Nick Petrie has been dubbed the heir apparent to Lee Child. The comparison is flattering, of course, but somewhat attributable to the fact that both authors have heroes who are former soldiers. Child has Jack Reacher and Petrie has Peter Ash. Both characters are damaged in their own way, though what primarily distinguishes Ash, a Marine Corp veteran, is his Post Traumatic Stress Disorder and inability to adjust after having returned from the war. He also has a tendency to stick his nose in the business of others where it doesn’t belong. It’s a conceit that has run through much of literary history, starting with Homer’s Odyssey and running through David Morrell’s First Blood -- which established the modern iteration of the wounded, wandering and wondering war veteran. Ash is more grounded, having found love – and trouble – and a stable life in Wisconsin, where he’s settled down with his girlfriend, a reporter, and renovates houses with his best friend. Of course, his work takes him far afield and his novels have featured far flung locals, ranging from Northern California to Iceland.
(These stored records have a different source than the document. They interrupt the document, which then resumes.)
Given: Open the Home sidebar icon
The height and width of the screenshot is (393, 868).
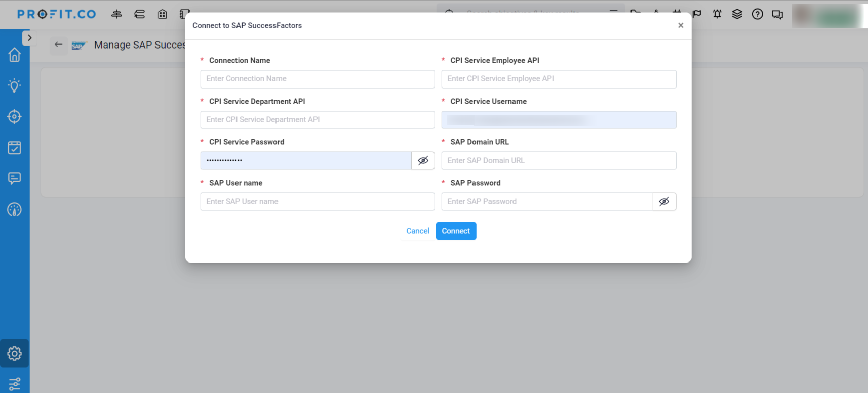Looking at the screenshot, I should tap(15, 55).
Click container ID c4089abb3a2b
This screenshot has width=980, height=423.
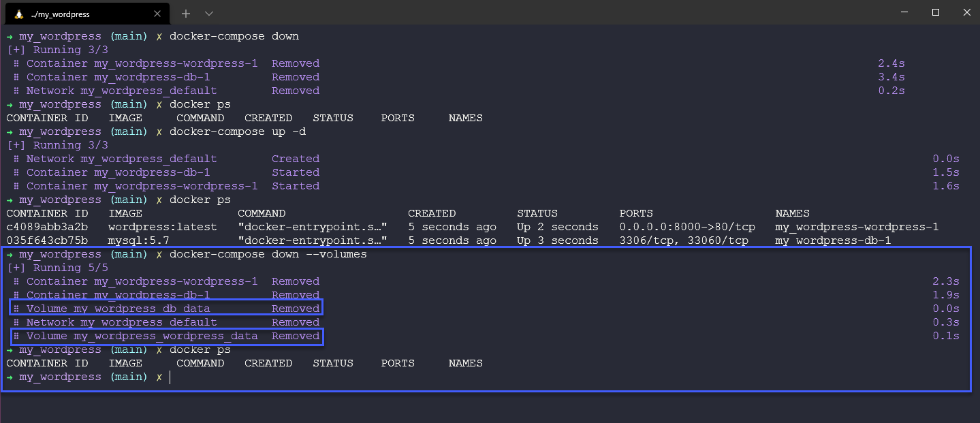[x=47, y=227]
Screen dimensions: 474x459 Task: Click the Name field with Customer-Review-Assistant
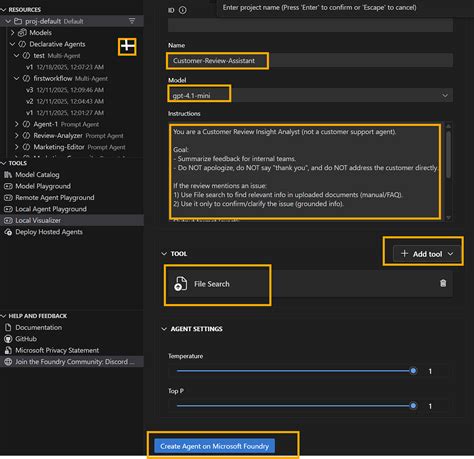(x=310, y=61)
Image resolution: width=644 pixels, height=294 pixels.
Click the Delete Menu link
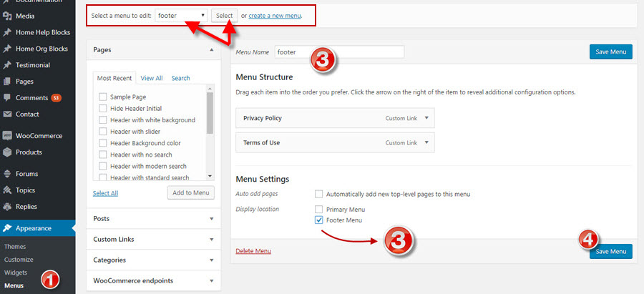pyautogui.click(x=253, y=251)

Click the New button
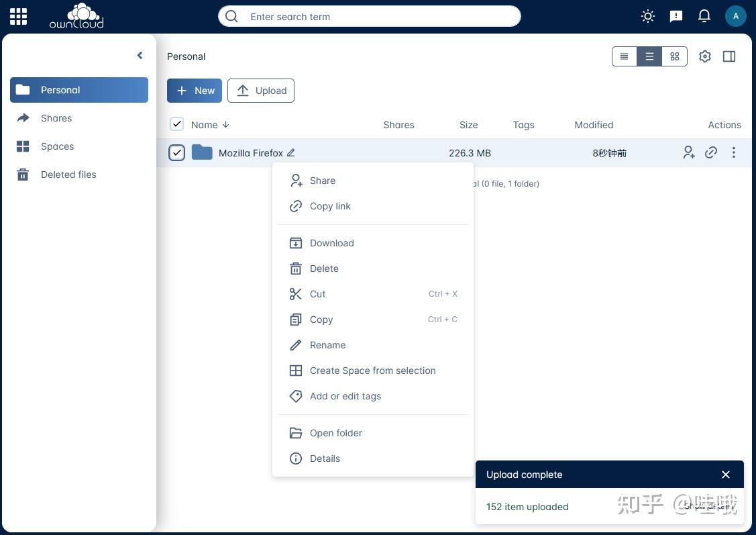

Petrie, who lives in Milwaukee, visited Houston’s Murder by the Book Bookstore in January, where he spoke with PW. The visit was part of his tour for his seventh novel, The Runaway, which finds Ash in Nebraska, where he run across a 19-year-old woman with a broken down car on the side of the road. She’s far from her small hometown in Montana, and in the thrall of a criminal gang. It goes without saying Ash soon becomes embroiled in another complicated situation where not all is as it seems. PW’s review called the book an “adrenaline-fueled ride [that] will keep readers turning the pages.”
PW: What mistake do readers or booksellers make about your books that you’d like to correct?
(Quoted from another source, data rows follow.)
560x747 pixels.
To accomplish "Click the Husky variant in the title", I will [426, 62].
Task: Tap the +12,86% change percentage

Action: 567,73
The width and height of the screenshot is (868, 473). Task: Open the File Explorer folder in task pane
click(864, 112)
NP: I think the one mistake people make about is thinking they are military thrillers, because my hero is a veteran. But that’s not what I’m doing. What I’m doing is more character driven fiction. That is evident in The Runaway, which takes place on a somewhat smaller stage than some of the previous books and half of the book is from a female point of view. It’s a book that is driven by one of the typical tropes of crime fiction – the woman in peril --- and it is about sex and murder, but it is also about strength and resilience and what you have to do to survive and thrive.”
PW: You wrote this during the pandemic, do you think that had an impact on the way you wrote this book?
NP: I didn’t realize that this – the theme of survival -- was part of the personal subtext of the book until it was ready for publication. This happens with every book, when I look at them and see, I'm writing about my personal relationship with my wife, or my son going off to college. Or in the case of this book about how we were all feeling sort of powerless and the world was sort of closing in.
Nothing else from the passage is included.